Cristina López Schlichting
Champú venenoso
De mis años de estudiante en Bonn recuerdo las broncas por mi nula sensibilidad ecológica. Se horrorizaban, por ejemplo, de que hiciese espuma al fregar los cacharros. Mis compañeros no dejaban de pensar que todo aquel lavavajillas iba al mar. Me educó esa forma de vivir, conectada al cosmos: en las instituciones y bancos se usaba papel reciclado; en las basuras se separaban seis cubos (papel, envases, orgánica, pilas, aceites y metales); y la gente tiraba de bici para mantener el medio ambiente sano. Claro que luego la industria alemana siempre hacía de las suyas en el aire y los ríos. Me vine con unos escrúpulos que casi nadie entendía y caí en la cuenta de que nuestra forma española de ser, mucho más individualista, dificulta la ecología.

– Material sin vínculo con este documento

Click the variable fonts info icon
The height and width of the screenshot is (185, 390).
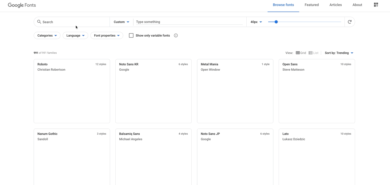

Hay quien tira papeles, pipas o cigarros al suelo y piensa que con ello «crea empleo» en los servicios de limpieza. Quien exige que le cambien todas las toallas del hotel «porque lo estoy pagando». Quien vacía el bote de gel en la ducha «porque me gustan las burbujas». Afortunadamente, estos bárbaros son cada vez menos, pero el verano es el tiempo de los montes llenos de latas y las playas cuajadas de plásticos. Naturalmente, habrá que prescindir del coche cuando la contaminación sea excesiva. O eso, o erradicar los combustibles fósiles e implantar la energía nuclear –mucho más limpia–. Como es evidente que esto último es una batalla política imposible, habrá que seguir tirando a todo trapo del petróleo o el carbón y empezar a retirar automóviles temporalmente. Será molesto, pero tanto más cuanto menos relacionemos nuestro champú, papel o carburante con la lenta muerte del planeta.